### Text for analysis
┄┄┄┄┄┄

The FRB Proposed Rules include a number of other changes, including proposals that would:

  • modify the Capital Plan Rule to limit the ability of a bank holding company (“BHC”) with $50 billion or more in assets (a “Large BHC”) to make capital distributions in a given quarter to the extent that its actual capital issuances in that quarter were less than the amount indicated in its capital plan;
  • clarify the application of the Capital Plan Rule to a Large BHC that is a subsidiary of a U.S. intermediate holding company of a foreign banking organization;
  • clarify that BHCs and state member banks that have been notified that they have exited their parallel run are not permitted to use the Basel III “advanced approaches” to calculate regulatory capital requirements until the stress test cycles, and, for Large BHCs, the capital plan cycle, beginning on January 1, 2016;
  • permit, rather than require, resubmission of a capital plan following the FRB’s objection;
  • eliminate the need to obtain prior approval for “accretive” issuances of capital instruments (including common and preferred shares) that would qualify for inclusion in the numerator of regulatory capital ratios; and
  • add a stricter definition of “BHC stress scenario” to the Capital Plan Rule and make other conforming changes to related rules and guidance.

┄┄┄┄┄┄

### Extracted material
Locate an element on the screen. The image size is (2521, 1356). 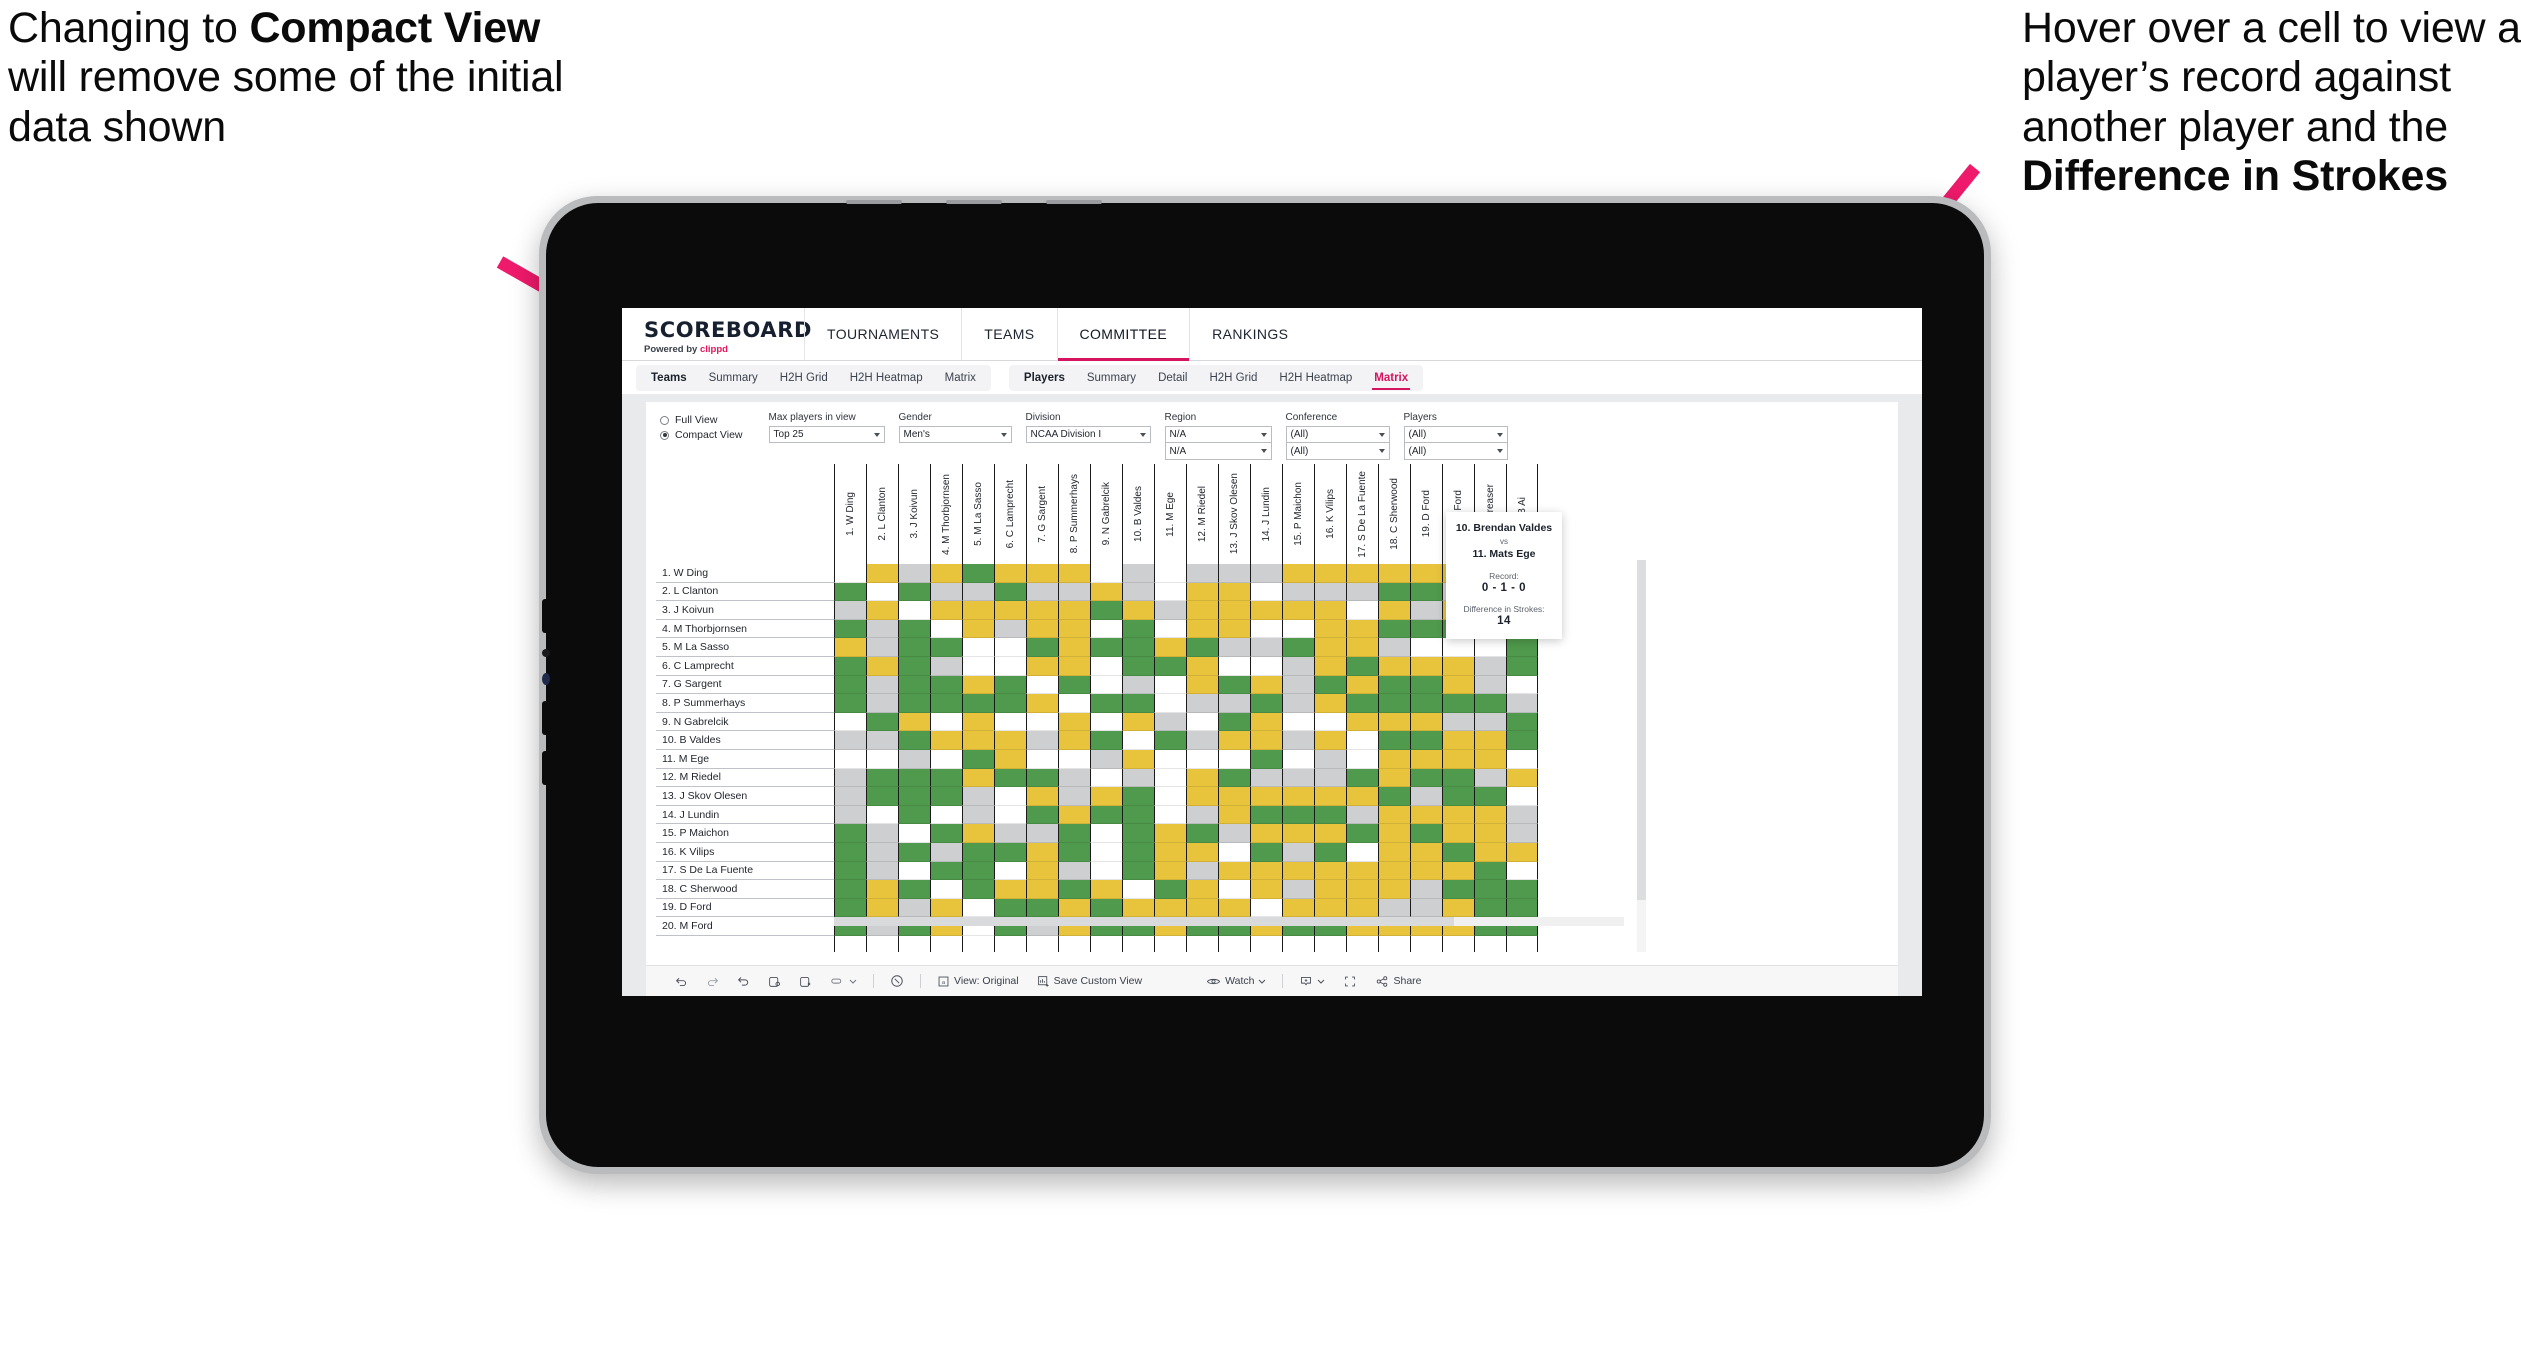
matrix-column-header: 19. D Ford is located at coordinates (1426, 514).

┄┄┄┄┄┄

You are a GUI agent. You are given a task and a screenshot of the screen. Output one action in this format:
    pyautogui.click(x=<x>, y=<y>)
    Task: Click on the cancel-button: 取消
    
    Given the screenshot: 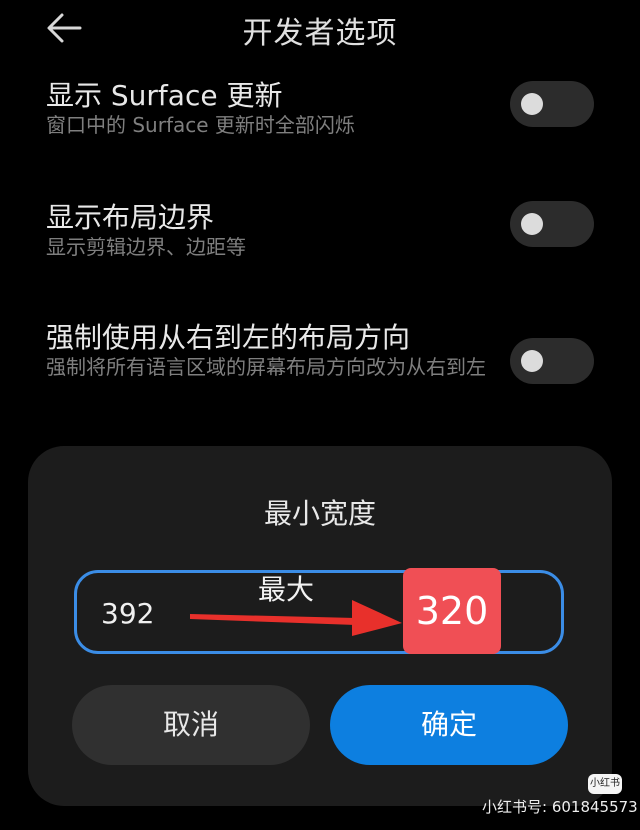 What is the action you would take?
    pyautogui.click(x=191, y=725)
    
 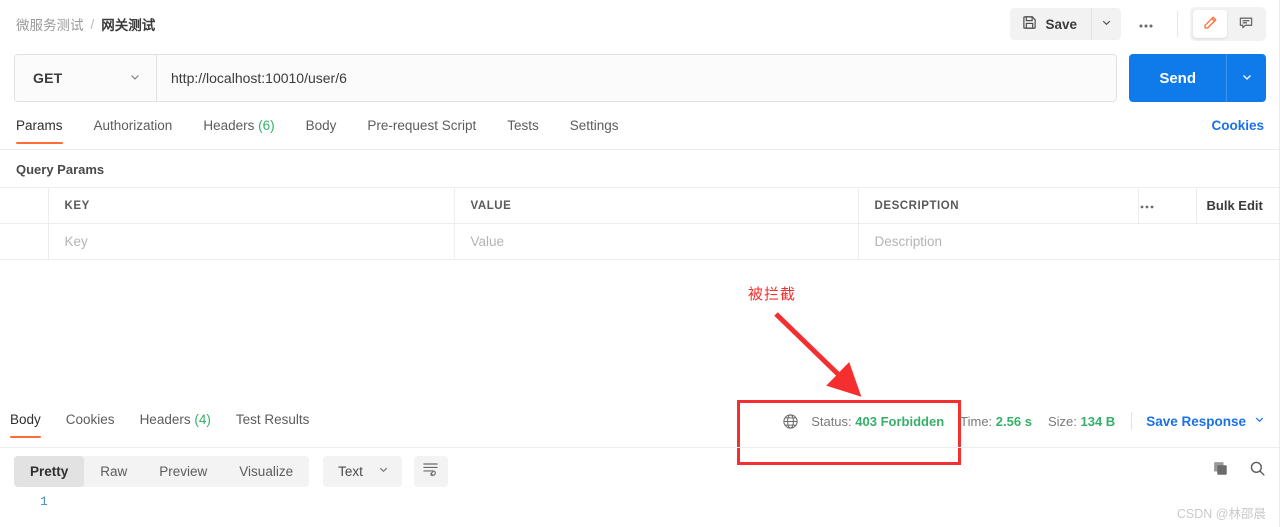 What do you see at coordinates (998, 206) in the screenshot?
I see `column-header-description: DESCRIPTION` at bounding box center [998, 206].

┄┄┄┄┄┄

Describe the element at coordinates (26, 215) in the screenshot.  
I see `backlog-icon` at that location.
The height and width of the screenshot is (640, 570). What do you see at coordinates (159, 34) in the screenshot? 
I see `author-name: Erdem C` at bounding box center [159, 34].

┄┄┄┄┄┄

### Exercises
(A) In the records, convert everything from the line containing "The height and" down to the line containing "center [159, 34]." into a JSON list of strings, one string per line, with blank lines left out.
(B) Carry on the text about the FRB's proposed changes to the capital plan and stress test rules from the point where it stops.

### Answers to the problems
(A)
[
  "The height and width of the screenshot is (640, 570). What do you see at coordinates (159, 34) in the screenshot? ",
  "I see `author-name: Erdem C` at bounding box center [159, 34]."
]

(B)
Like the FRB, the Office of the Comptroller of the Currency (the “OCC”) and the Federal Deposit Insurance Corporation each also recently issued a notice of proposed rulemaking (the “OCC NPR” and the “FDIC NPR”, respectively) that would amend the OCC’s and FDIC’s annual stress test rules  by shifting the timing of the stress test cycle, filing dates and planning horizon by three months.  Like the FRB Proposed Rules, the OCC’s proposed rules also clarify that national banks and federal savings banks subject to the OCC’s stress test rules that have been notified that they have exited their parallel run will not have to calculate their regulatory capital requirements over the stress test planning horizon using the Basel III “advanced approaches” until the stress testing cycle beginning on January 1, 2016 and for stress test cycles thereafter.
 
Comments to the FRB NPR are due August 11, 2014.  Comments to the OCC NPR and FDIC NPR must be received within 60 days from the date of publication of those NPRs in the Federal Register, which is expected shortly.